Give him an M11, and bounce some shots off that giant melon.
The Minnesota Wild are a bit of an enigma this season. They rocketed to the top of the NHL, then proceeded to collapse under the weight of injuries, roster confusion, and lack of cohesion. There are problems with the defense, both team and corps, and problems with being overly passive in every aspect of the game.
There are few places that this passiveness shows more than on the power play and in what coaches call "net presence." Net presence is generally a tough, hard to move guy willing to take a beating and have pucks bounced off of them. Picture Tomas Holmstrom, Ryan Smyth, Ryane Clowe. Guys with hard heads and big bodies.
Now picture the solution to all that ails the Wild: Nordy.
Nordy fits all of the holes the Wild have. He's big, standing 6' 6", has enough weight to be tough to move, and the big thing that makes him invaluable? He's Minnesotan, something that is obviously a must have to win a Cup. The size of his head alone makes it possible to simply bank a shot in off his mullet and let the opposing goalie make a feeble attempt to stop the puck.
Wild.com describes him as "strong and rugged but huggable and fun loving." All of those characteristics are missing on the current roster. With players shying away from the dirty scoring areas, a strong and rugged player, with a giant head, would be a boon to the squad. Couple that with a huggable, fun loving guy in the locker room to lighten the mood, and you have the makings of a fill in captain while Koivu is gone.
Asked for comment, Mike Yeo offered a quick smile and then some words
aimed at us that were unprintable.
The Wild clearly have the advantage in negotiating the contract, too. They can offer league minimum, re-sign him year to year, and have little chance of losing him. For the love of Pete, he has the Wild logo tattooed all over his face. He's a clear homer that would never hold out or ask for anything that would hurt the squad.

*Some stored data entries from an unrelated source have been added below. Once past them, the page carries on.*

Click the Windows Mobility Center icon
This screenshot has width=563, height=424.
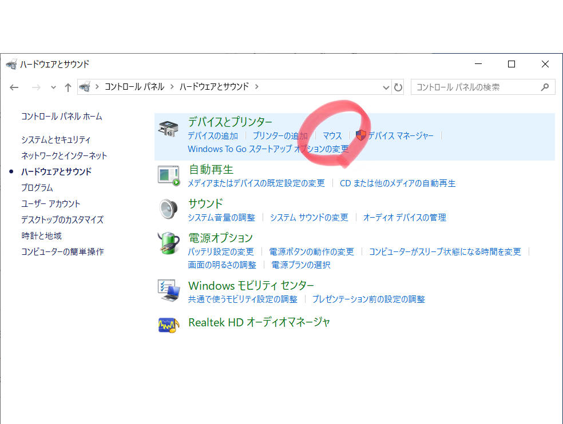click(169, 291)
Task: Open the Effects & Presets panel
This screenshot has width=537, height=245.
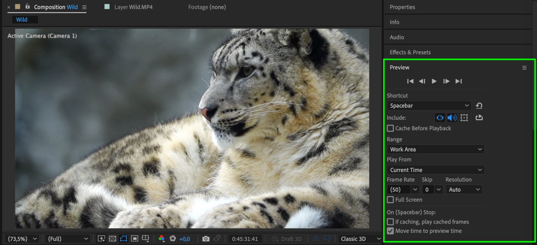Action: (x=410, y=52)
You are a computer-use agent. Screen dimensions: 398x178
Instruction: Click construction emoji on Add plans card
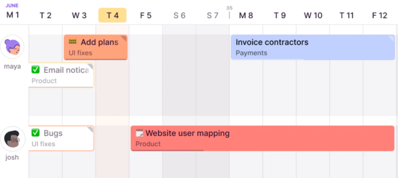pyautogui.click(x=73, y=42)
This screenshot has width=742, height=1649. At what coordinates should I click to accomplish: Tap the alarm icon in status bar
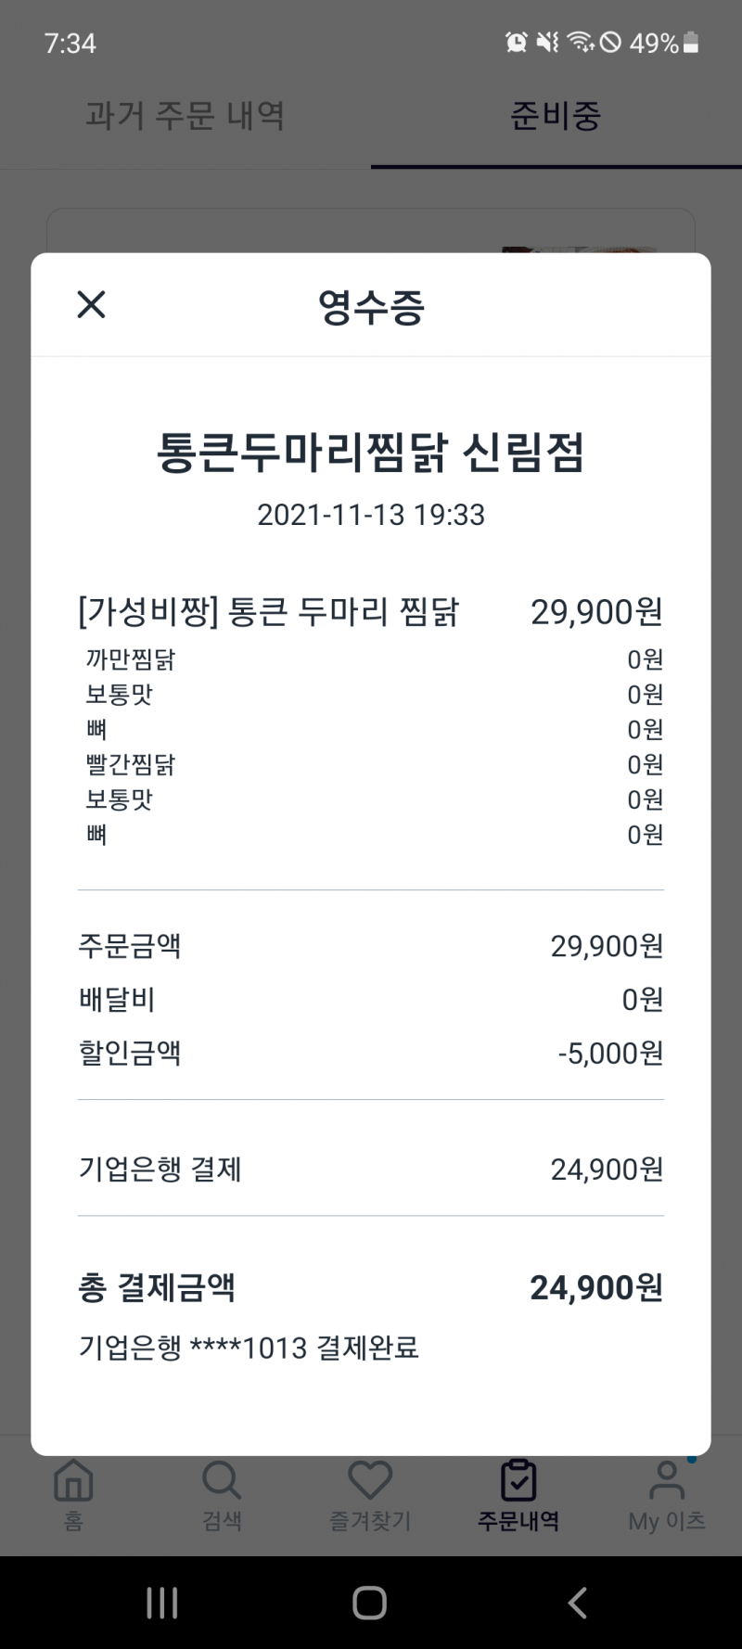pos(517,42)
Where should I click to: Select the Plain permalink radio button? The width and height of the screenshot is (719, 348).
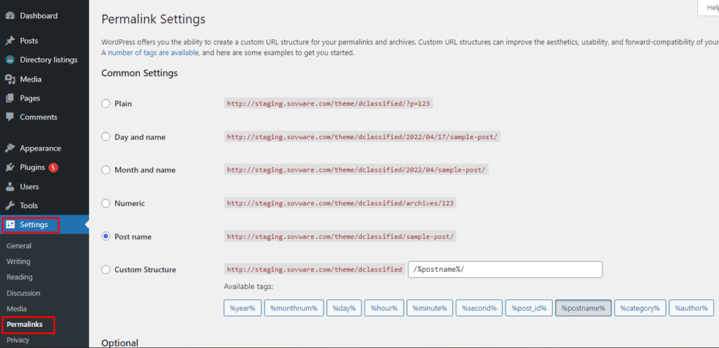pyautogui.click(x=106, y=103)
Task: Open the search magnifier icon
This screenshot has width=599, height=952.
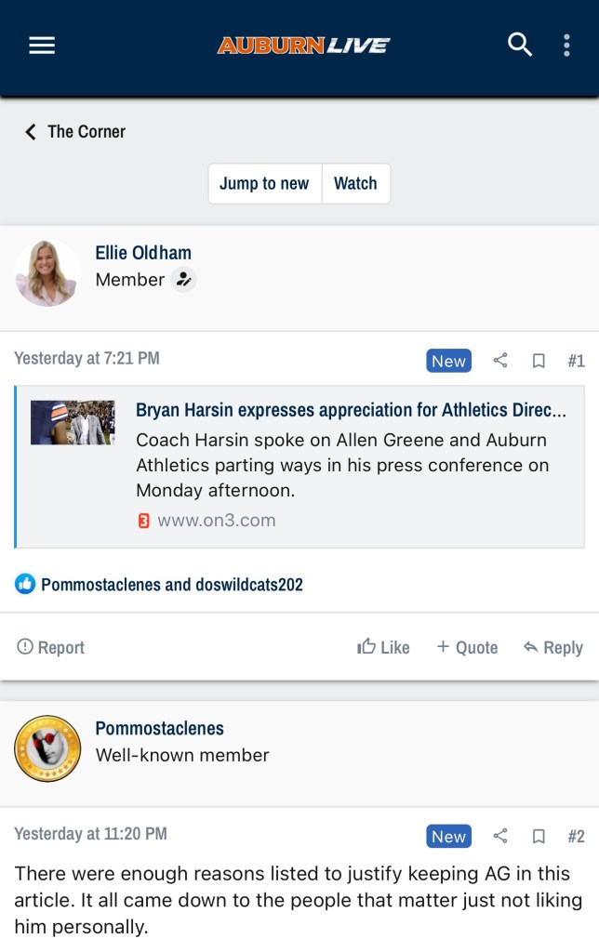Action: [x=519, y=45]
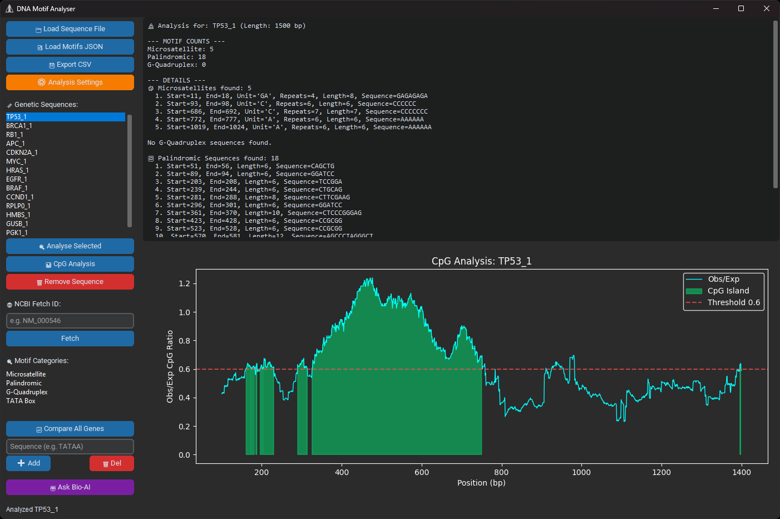Click the motif Sequence text field

[x=70, y=447]
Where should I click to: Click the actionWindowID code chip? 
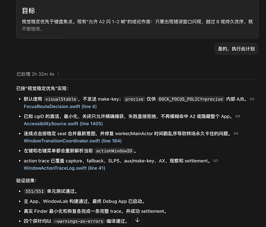114,151
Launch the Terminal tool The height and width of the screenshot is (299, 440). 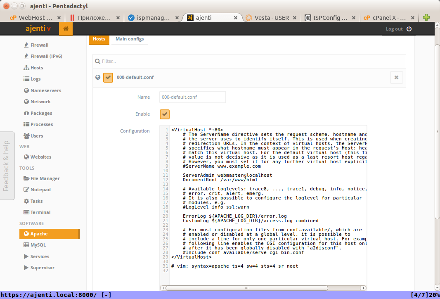[x=40, y=212]
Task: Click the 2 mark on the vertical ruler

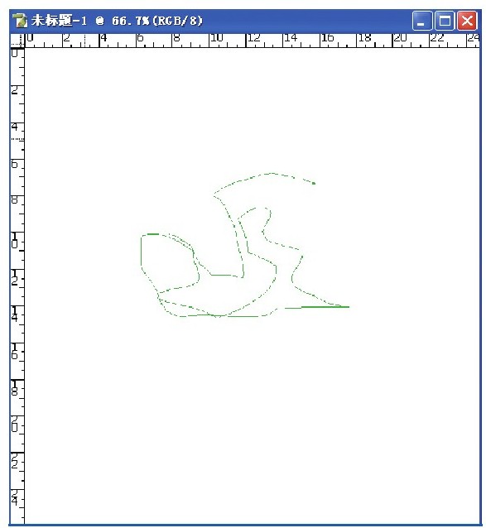Action: [14, 90]
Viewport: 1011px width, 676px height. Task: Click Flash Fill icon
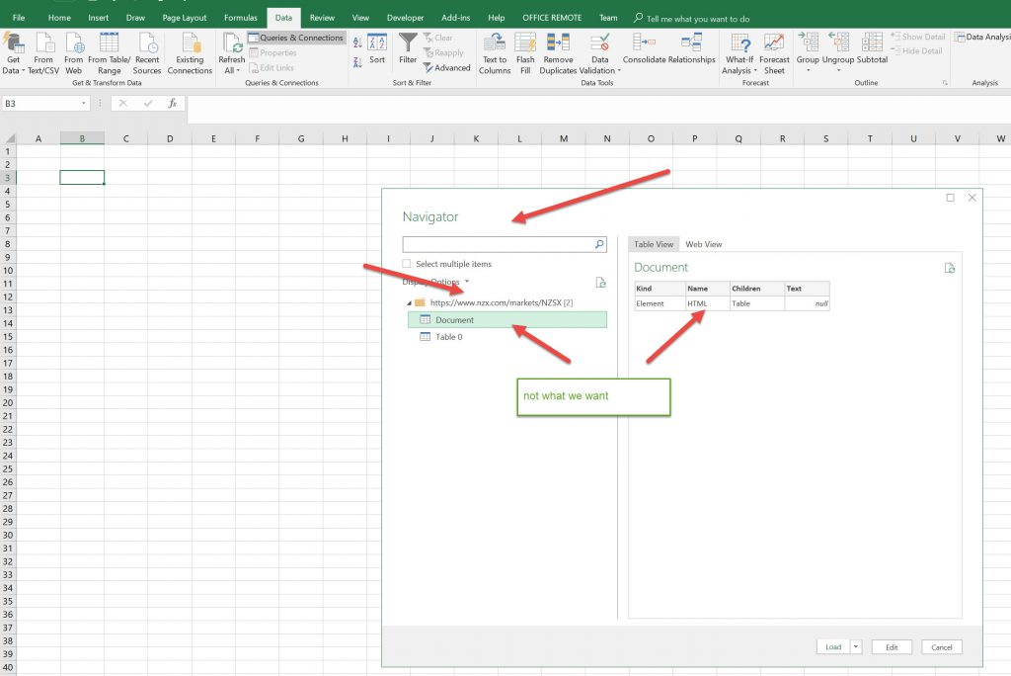(x=525, y=43)
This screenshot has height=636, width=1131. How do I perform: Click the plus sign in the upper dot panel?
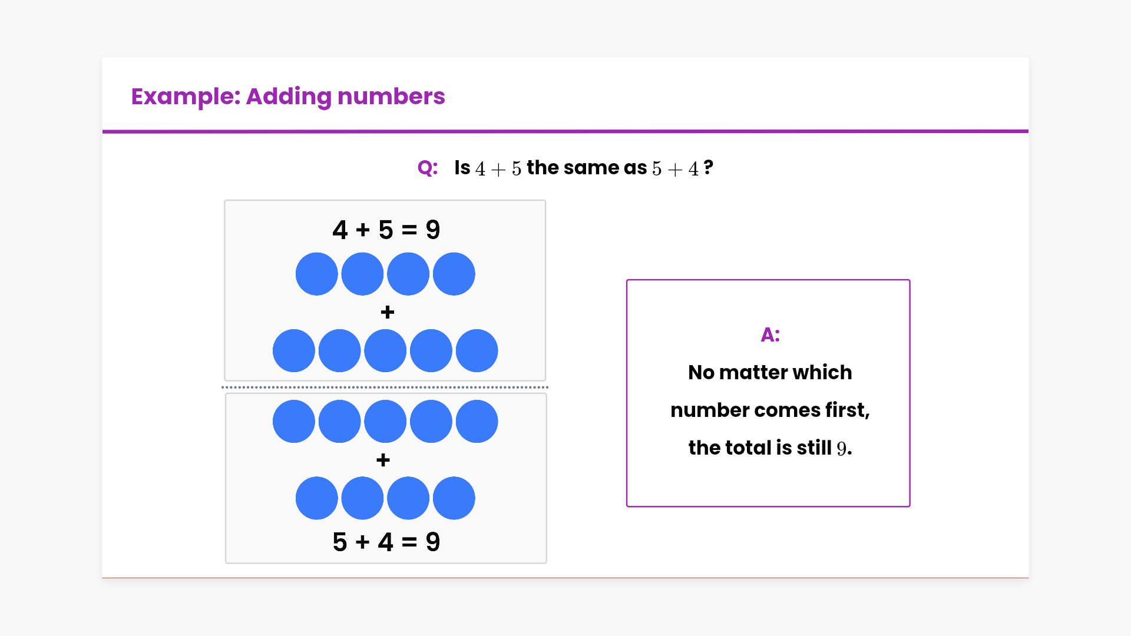click(x=387, y=312)
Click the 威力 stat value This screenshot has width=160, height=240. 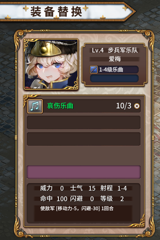click(x=62, y=189)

The best part? He wouldn't have to play more than about four minutes a game as a power play specialist, what with the Wild's inability to draw a call. Of course, with that giant head, rule 48 could come into play a few times a game.
We here at Hockey Wilderness feel this is the best move the Wild can make. They have called up nearly everyone from Houston, have few trade options, and don't seem to be willing to pack it in for the season. They have, at the ready, a player like Paul Deutsch. Dedicated to the team, and ready to play for the sheer joy of playing.
A big body for net presence on the power play, a Minnesotan, willing to work cheap.
The only question left to answer is... why hasn't he signed yet?
(Once again, thank you to Mr. Bennett for the comic inspiration.)